The Effect of Newer Drugs on Survival

06/01/2005
Featured in print Digest

Patients suffering from serious illnesses such as heart disease, diabetes, and cancer who use newer drugs are likely to live longer than patients using drugs approved by the Food and Drug Administration in earlier years.

In The Effect of Drug Vintage On Survival: Micro Evidence from Puerto Rico's Medicaid Program (NBER Working Paper No.10884), NBER Research Associate Frank Lichtenberg finds that patients suffering from serious illnesses such as heart disease, diabetes, and cancer who use newer drugs are likely to live longer than patients using drugs approved by the Food and Drug Administration in earlier years.

Lichtenberg's data mainly come from information recorded by Puerto Rico's Health Insurance Administration (ASES), which contracts with private managed care organizations to provide services to Medicaid patients, which account for 40 percent of Puerto Rico's population. His sample includes data on over 500,000 Medicaid patients. To qualify for Medicaid in 2002 a family of four could not have an annual income larger than $16,440.
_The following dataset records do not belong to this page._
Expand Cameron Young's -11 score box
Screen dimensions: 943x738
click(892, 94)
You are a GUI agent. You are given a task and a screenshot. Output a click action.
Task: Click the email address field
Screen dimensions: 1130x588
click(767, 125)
Lichtenberg analyzes the impact of the vintage of drugs used to treat patients on their probability of survival, conditional on demographic characteristics (age, sex, and region), their use of medical services, and the nature and complexity of their illness. Because each pharmacy claim includes the National Drug Code, Lichtenberg can determine the earliest date of the FDA's approval for each prescription's active ingredients. He calculates values for drugs introduced post-1970, post-1980, and post-1990. He further organizes his data by disease group, and examines mortality data provided by Puerto Rico's Department of Health during the period 2000-2. Lichtenberg factors into his models such variables as the number of medical, pharmacy, and hospital claims, 15 different diagnosis categories, and dummy variables for region and for single-year-of-age-by-sex.
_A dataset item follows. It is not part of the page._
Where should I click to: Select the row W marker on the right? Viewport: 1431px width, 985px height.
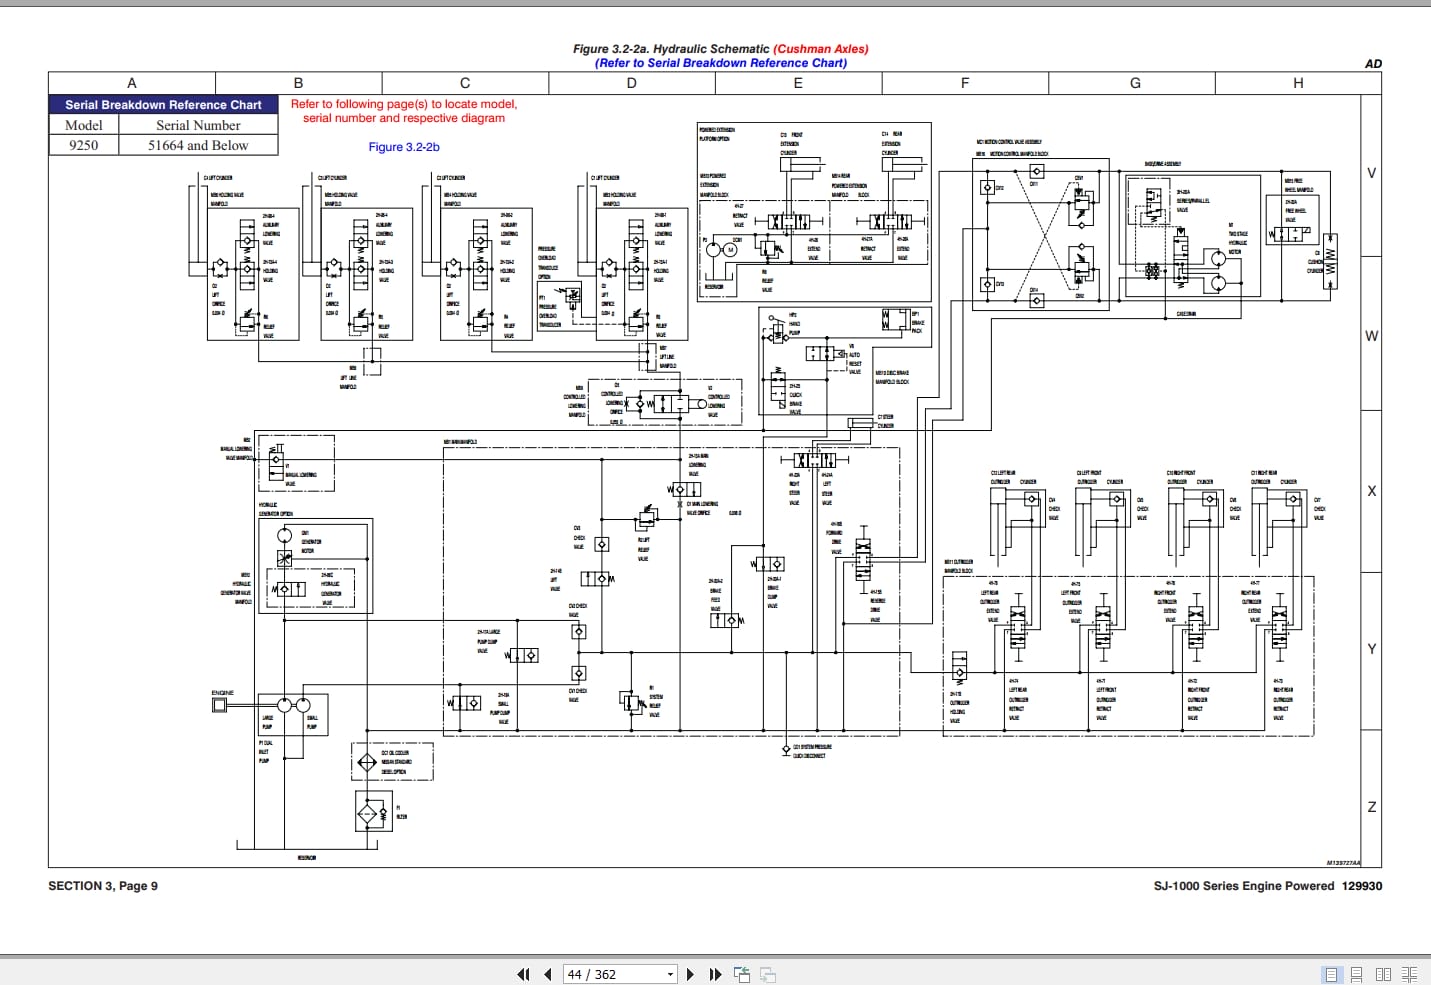pyautogui.click(x=1371, y=336)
The data reveal that ASES beneficiaries using newer drugs during January-June 2000 were less likely to die by the end of 2002, conditional on the covariates. The estimated mortality rates strictly decline with respect to drug vintage. For pre-1970 drugs, the estimated mortality rate was 4.4 percent. The mortality rates for users of the 1970s, 1980s, and 1990s drugs were 3.6 percent, 3.0 percent, and 2.5 percent respectively. These differences in mortality rates are highly significant statistically, Lichtenberg concludes.

Moreover, he notes that people who used more medical services during January-June 2000 were more likely to die by the end of 2002. For example, one additional medical claim (physician visit) is associated with a .0031 (about 8 percent) increase in the probability of death. Although use of medical services presumably reduces mortality, given initial (pre-treatment) health status, people in the worst initial health group use the most medical services.

Medicaid patients in Puerto Rico receive older medications than U.S. Medicaid patients. Lichtenberg believes this is so at least in part because in Puerto Rico, physicians bear the costs of the drugs they prescribe, with those costs deducted from the physician's health fund reimbursements. The estimates suggest that if the ASES vintage distribution were the same as U.S. Medicaid's, the ASES mortality rates would have been 5.3 percent lower (3.5 percent versus 3.7 percent).

In addition to estimating the model for the entire ASES population, Lichtenberg estimates the model separately for patients with diseases of the circulatory system, patients with endocrine, nutritional, and metabolic diseases and immunity disorder (primarily diabetes), and patients with neoplasms. With only one exception, within each group the coefficients of all three drug-vintage variables were negative and highly significant.

"In this study," Lichtenberg cautions, "we did not control for the effect of the vintage of medical products and services other than drugs on survival, and this may have affected our estimates of the effect of drug vintage. We plan to address this issue in future research."